DeepSeek R1 Distill Qwen 32B
32B distill — fits on a single 24GB card with reasoning capability. Best price-per-thinking-token combo for prosumers.
Positioning
The "best reasoning model that runs full-GPU on a single 24 GB card." If you can't accept the 70B distill's offload speeds (22–28 tok/s) and want pure-VRAM throughput (70+ tok/s) with serious reasoning training, this is the pick.
Strengths
- 19 GB at Q4_K_M — full GPU on 24 GB, no offload, 70+ tok/s.
- R1-class reasoning training — closes most of the gap vs base Qwen 2.5 32B on math/code.
- Qwen license — same MAU caps as base Qwen 2.5 32B.
Limitations
- Below the 70B Distill on absolute reasoning ceiling.
- Verbose chain-of-thought — same token-cost concern as other reasoning models.
- Generalist quality slightly lags base Qwen 2.5 32B for simple chat.
Real-world performance on RTX 4090
- Q4_K_M (19.4 GB): 68–86 tok/s decode (with chain-of-thought verbosity)
- Q5_K_M (22.9 GB): 56–70 tok/s
- Q8_0 (35 GB): partial offload, 18–24 tok/s
Should you run this locally?
Yes, for 24 GB GPU owners who want strong reasoning at full-GPU speed. Best speed-quality tradeoff in the reasoning space. No, for users who can accept 70B's offload speed — pick R1 Distill Llama 70B for higher reasoning ceiling.
How it compares
- vs DeepSeek R1 Distill Llama 70B → 70B is smarter; this 32B is much faster (full GPU). Pick by speed-vs-quality.
- vs QwQ 32B → similar size, R1 Distill wins on hardest reasoning; QwQ has slightly cleaner everyday traces. R1 Distill is the stronger pick for math/code planning.
- vs Qwen 3 32B with thinking mode → Qwen 3 32B is more flexible (thinking toggle); R1 Distill has more aggressive reasoning training. Coin flip.
Run this yourself
ollama pull deepseek-r1:32b-distill-qwen-q4_K_M
ollama run deepseek-r1:32b-distill-qwen-q4_K_M
Settings: Q4_K_M GGUF, 16384 ctx, full GPU on RTX 4090
›Why this rating
8.8/10 — the right reasoning model for users who want full-GPU offload on a 24 GB card. Distills R1 reasoning into the Qwen 2.5 32B body — fits in 19 GB at Q4, no system-RAM partial-offload required. Loses fractional points to the 70B distill on absolute reasoning quality.
Overview
32B distill — fits on a single 24GB card with reasoning capability. Best price-per-thinking-token combo for prosumers.
Featured in these stacks
The L3 execution stacks that pick this model as a recommended component, with the one-line note explaining the role it plays in each.
- Stack · L3·Workstation tier·Role: Primary reasoning modelBuild a local reasoning-model stack (May 2026)
DeepSeek R1 Distill Qwen 32B is the reasoning model that actually runs at 24GB VRAM via AWQ-INT4. Stronger reasoning quality per parameter than the full DeepSeek R1 (which needs ~700GB and is impossible locally). Distill gives ~80% of R1's reasoning at 5% of the VRAM.
- Stack · L3·Production tier·Role: 32B reasoning modelDual RTX 4090 workstation stack — newer-architecture 70B serving without NVLink
32B class on dual-4090 leaves substantial headroom — 64K context fits comfortably. R1 distill brings explicit thinking-mode emission for hard reasoning tasks. The L1.25-enriched workstation reasoning canonical.
Execution notes
Operator notes
DeepSeek R1 Distill Qwen 32B is the canonical local-reasoning-model deployment in May 2026. Captures ~80% of full DeepSeek R1's reasoning quality in 5% of the VRAM. Apache 2.0. The /stacks/local-reasoning-model recipe is built around this configuration.

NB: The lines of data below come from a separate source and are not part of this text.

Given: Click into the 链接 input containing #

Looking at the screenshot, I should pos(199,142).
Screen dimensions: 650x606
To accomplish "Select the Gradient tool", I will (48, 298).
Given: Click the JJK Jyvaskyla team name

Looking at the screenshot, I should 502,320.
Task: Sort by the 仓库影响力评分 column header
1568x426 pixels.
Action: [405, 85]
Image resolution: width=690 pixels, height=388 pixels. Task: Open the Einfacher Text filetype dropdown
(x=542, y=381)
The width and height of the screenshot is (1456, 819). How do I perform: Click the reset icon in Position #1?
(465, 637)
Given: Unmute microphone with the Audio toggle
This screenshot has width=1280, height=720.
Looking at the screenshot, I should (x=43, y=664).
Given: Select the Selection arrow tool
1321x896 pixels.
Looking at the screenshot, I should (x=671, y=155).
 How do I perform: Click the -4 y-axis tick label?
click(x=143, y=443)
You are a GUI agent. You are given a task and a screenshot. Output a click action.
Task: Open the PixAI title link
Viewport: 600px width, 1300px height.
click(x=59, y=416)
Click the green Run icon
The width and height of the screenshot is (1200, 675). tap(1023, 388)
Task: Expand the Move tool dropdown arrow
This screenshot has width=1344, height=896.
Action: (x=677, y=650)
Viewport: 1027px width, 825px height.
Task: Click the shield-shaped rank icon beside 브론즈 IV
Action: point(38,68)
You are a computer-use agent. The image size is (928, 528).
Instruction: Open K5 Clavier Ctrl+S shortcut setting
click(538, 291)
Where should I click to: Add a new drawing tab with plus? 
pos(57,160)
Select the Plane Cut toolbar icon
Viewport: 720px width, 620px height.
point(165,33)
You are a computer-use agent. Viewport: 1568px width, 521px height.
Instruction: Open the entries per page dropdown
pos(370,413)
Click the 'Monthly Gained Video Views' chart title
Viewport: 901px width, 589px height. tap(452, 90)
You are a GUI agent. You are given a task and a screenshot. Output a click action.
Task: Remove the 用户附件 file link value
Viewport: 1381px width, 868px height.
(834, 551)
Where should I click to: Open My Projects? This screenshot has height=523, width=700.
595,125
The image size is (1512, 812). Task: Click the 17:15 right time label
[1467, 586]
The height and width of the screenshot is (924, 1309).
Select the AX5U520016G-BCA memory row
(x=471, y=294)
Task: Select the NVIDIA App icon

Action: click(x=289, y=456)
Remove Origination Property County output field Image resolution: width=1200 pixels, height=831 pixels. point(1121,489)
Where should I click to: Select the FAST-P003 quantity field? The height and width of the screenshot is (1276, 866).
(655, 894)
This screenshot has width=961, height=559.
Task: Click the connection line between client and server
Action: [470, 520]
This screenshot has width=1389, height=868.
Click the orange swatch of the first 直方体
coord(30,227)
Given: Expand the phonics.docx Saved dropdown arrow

The honest framing: full DeepSeek R1 isn't realistically deployable locally (~700GB at any quant). The distill is what makes serious reasoning workloads viable on consumer hardware. Distilled into a Qwen 2.5 32B base; preserves R1's reasoning-token emission discipline while fitting RTX 4090 / 5090 / M3 Max class hardware.
Deployment notes
The /stacks/local-reasoning-model recipe pairs this model with vLLM on RTX 4090 24GB with AWQ-INT4 + 32K context + chunked prefill. Hits ~32 tok/s decode after the initial 1500-3000 thinking tokens emission. End-to-end on a typical reasoning query: 50-90 seconds wall-clock — slower than chat models, much higher quality on math / code / analysis.
For 16GB VRAM, drop to DeepSeek R1 Distill Qwen 14B — meaningfully less reasoning depth but viable.
For Apple Silicon, MLX-LM on M3 Max 64GB / M4 Max handles the 32B distill comfortably; expect ~24-28 tok/s decode (vs RTX 4090's ~32).
For multi-user serving, SGLang over vLLM — RadixAttention's prefix-cache wins compound on reasoning workloads where the system prompt is stable across queries.
Runtime compatibility
- vLLM ✓ excellent. AWQ-INT4 + chunked prefill; the production-default path. Use `--enforce-eager` to avoid CUDA graph compilation issues some R1 distill versions trigger.
- SGLang ✓ excellent. Same quant; stronger on multi-user concurrency where the reasoning system prompt is shared across sessions.
- Ollama ✓ good. Q4_K_M GGUF available; loses concurrency benefits but wins on single-user setup time.
- MLX-LM ✓ good. Apple Silicon path with MLX-4bit quant.
- TensorRT-LLM ✗ not recommended. Recompile-per-config friction kills agent-loop iteration speed.
Quantization suitability
AWQ-INT4 fits 22GB with reasoning-block headroom on a 24GB card. Drop `gpu-memory-utilization` to 0.85 (not 0.9 default) — KV cache pressure is higher than non-reasoning 32B models because reasoning queries emit 1500-3000+ tokens of thinking blocks before the answer. Q3-class loses ~6% on math benchmarks; meaningful enough that we don't recommend it.
Best use cases
- Single-machine reasoning — math, multi-step analysis, complex code synthesis. The 32B distill hits the sweet spot of "frontier-quality reasoning at consumer hardware."
- Agent planning steps — the Anthropic-style "thinking → planning → execution" pattern pairs naturally; use this model for the planning step and a faster non-reasoning model for the execution loop.
- Math / scientific computing — verified accuracy on advanced math benchmarks rivals closed-source.
- Research / academic reasoning — Apache 2.0 license clean for any deployment.
When to use a different model
- Tight latency budgets: reasoning blocks add 50-90 seconds wall-clock per query. For sub-second response, use Qwen 2.5 Coder 32B or Qwen 3 32B (toggle reasoning off for chat).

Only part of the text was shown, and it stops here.